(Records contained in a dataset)
+++
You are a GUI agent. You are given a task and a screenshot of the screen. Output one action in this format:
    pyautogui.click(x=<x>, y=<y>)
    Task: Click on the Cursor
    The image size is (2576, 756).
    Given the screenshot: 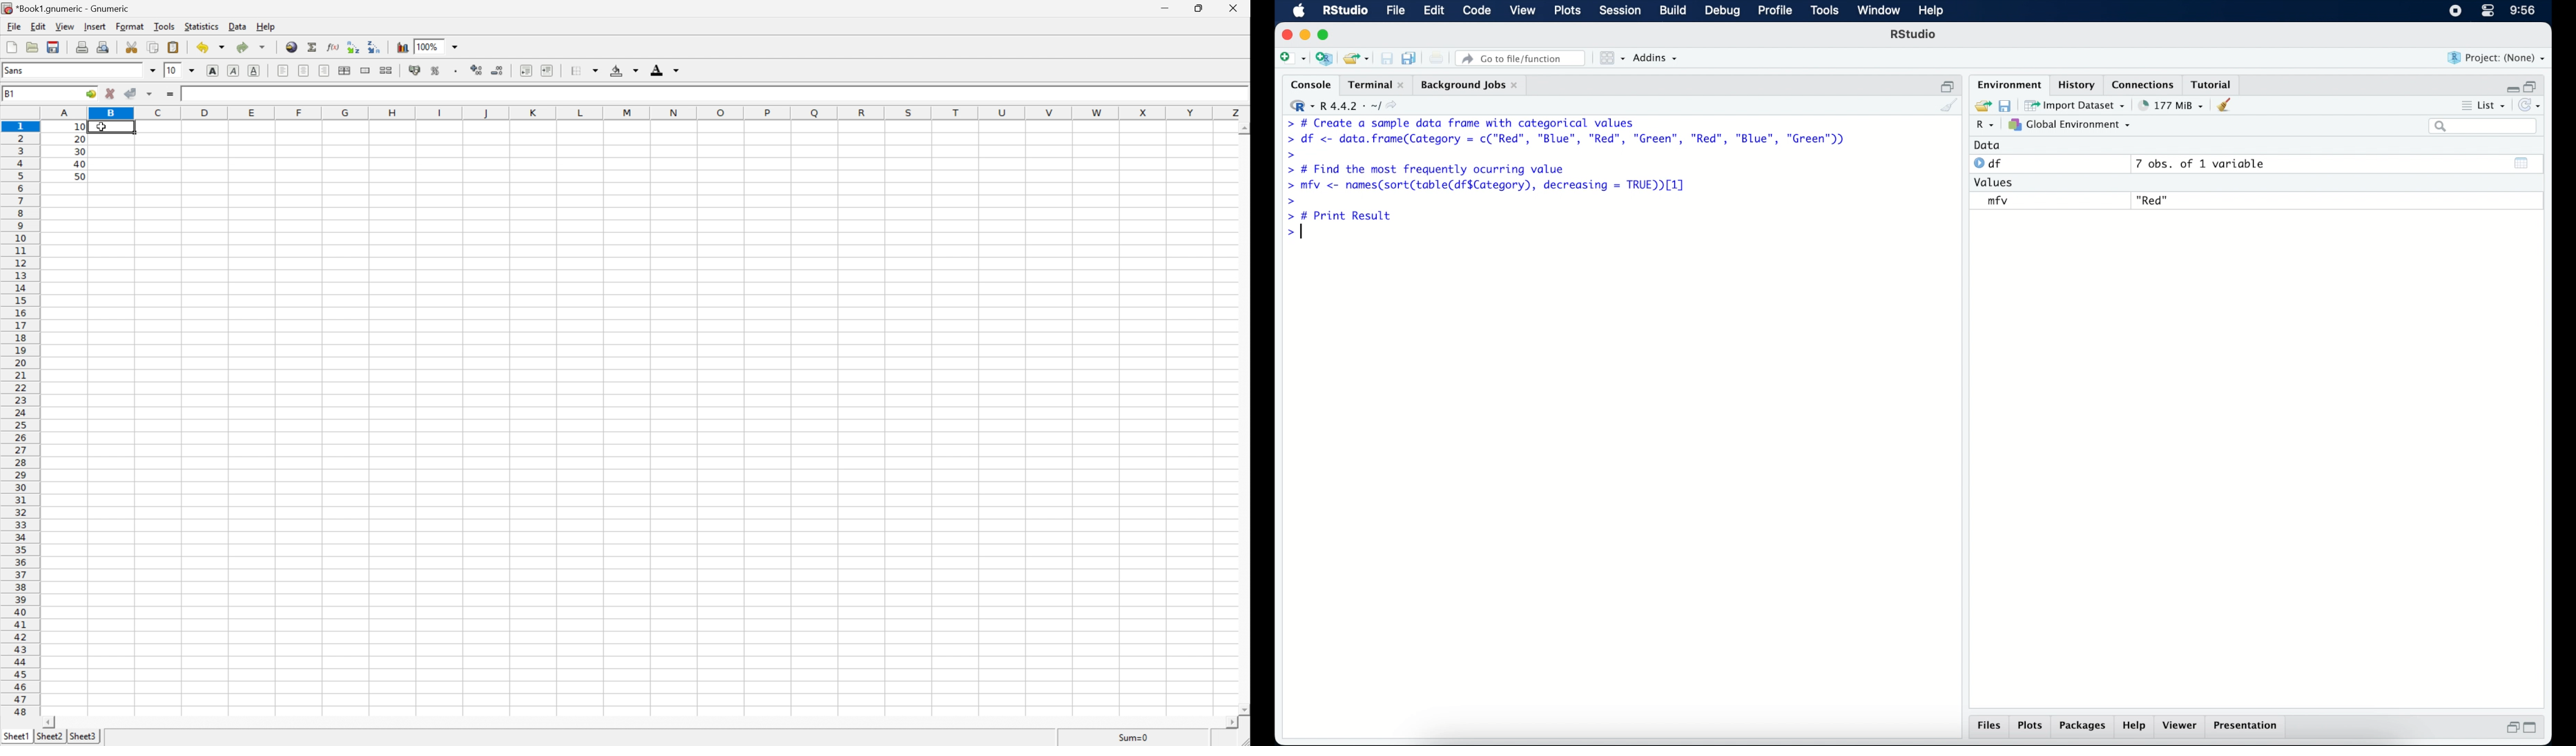 What is the action you would take?
    pyautogui.click(x=101, y=127)
    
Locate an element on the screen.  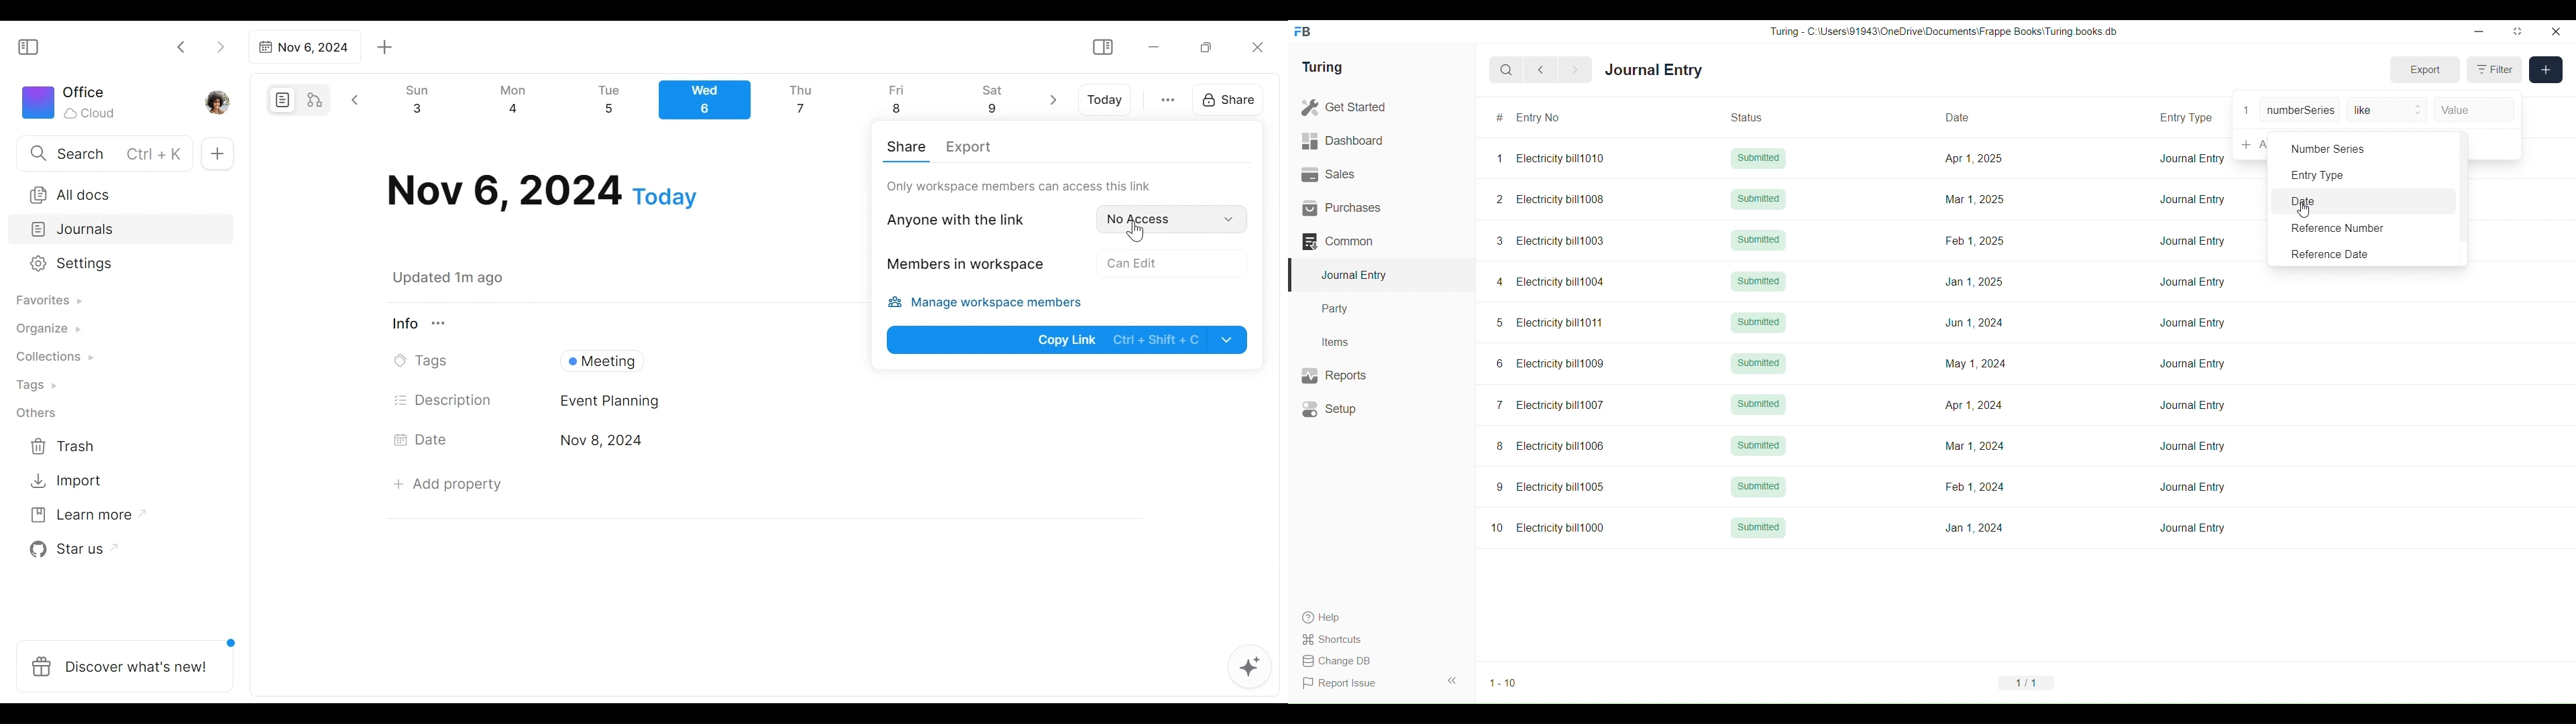
Cursor is located at coordinates (2304, 210).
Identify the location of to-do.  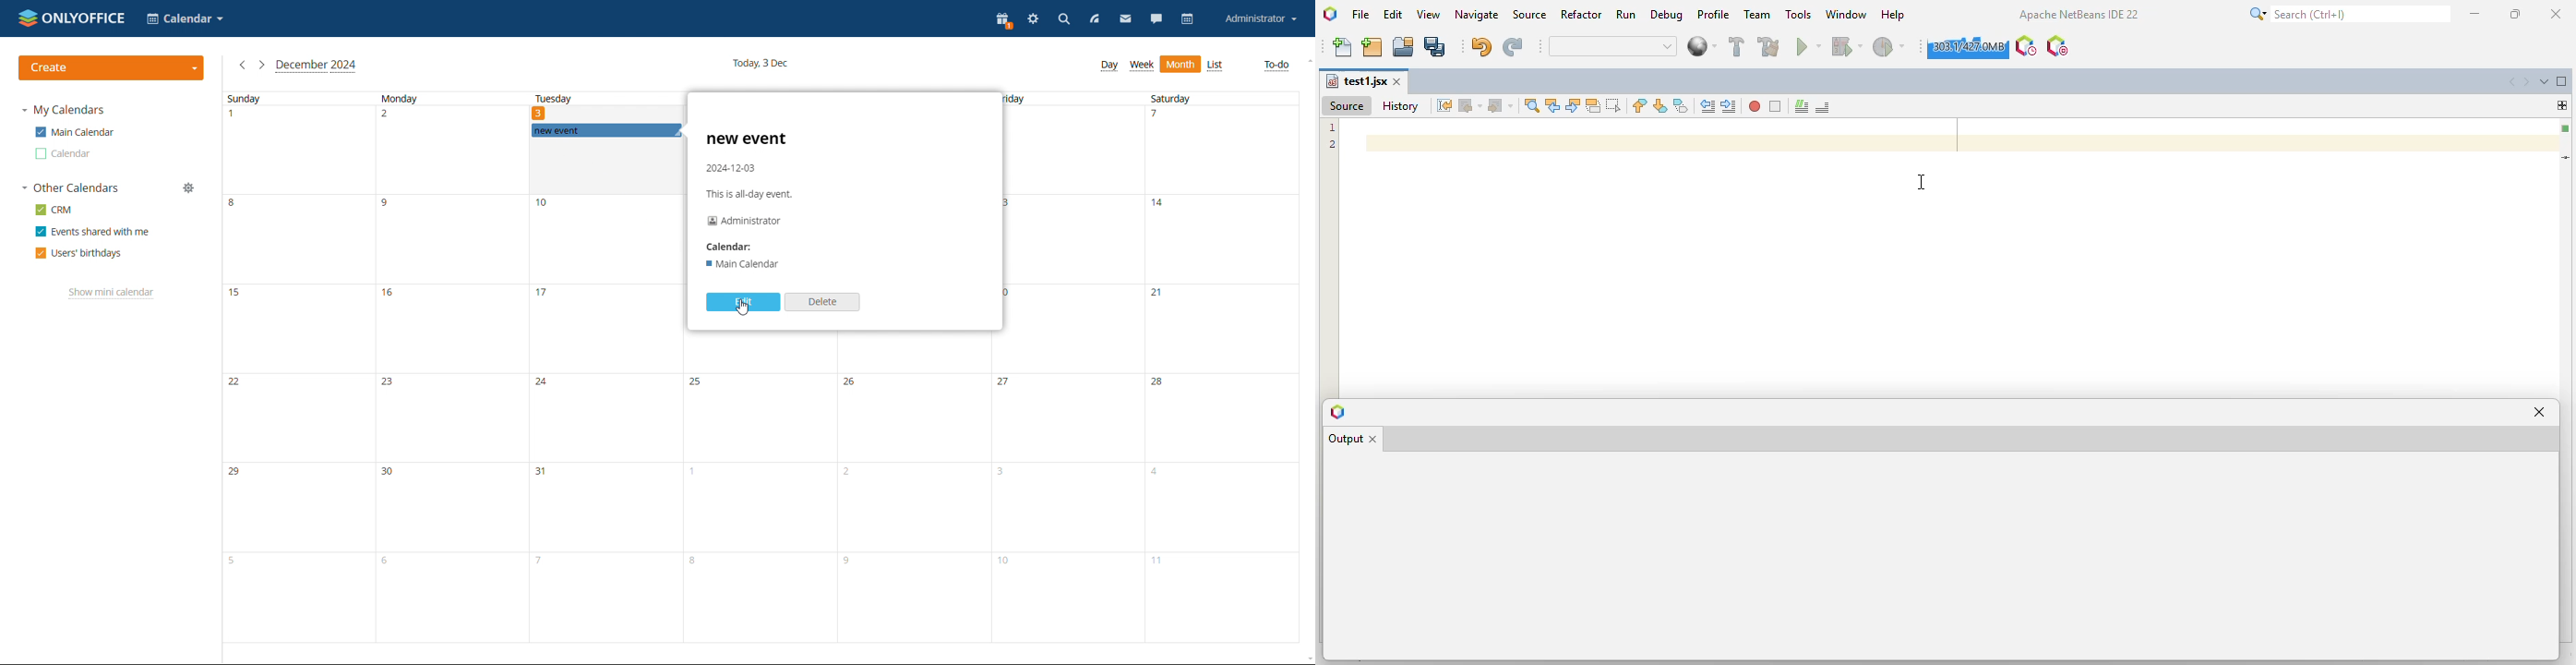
+++
■ STATED GOAL ■
Can you repeat the entries word for word, starting at the line with "Locate an element on the screen." and continuing through the final line of the entries, without including any of the pictures?

■ RESPONSE FOR THIS EXERCISE ■
Locate an element on the screen.  
Cursor is located at coordinates (2304, 210).
Identify the location of to-do.  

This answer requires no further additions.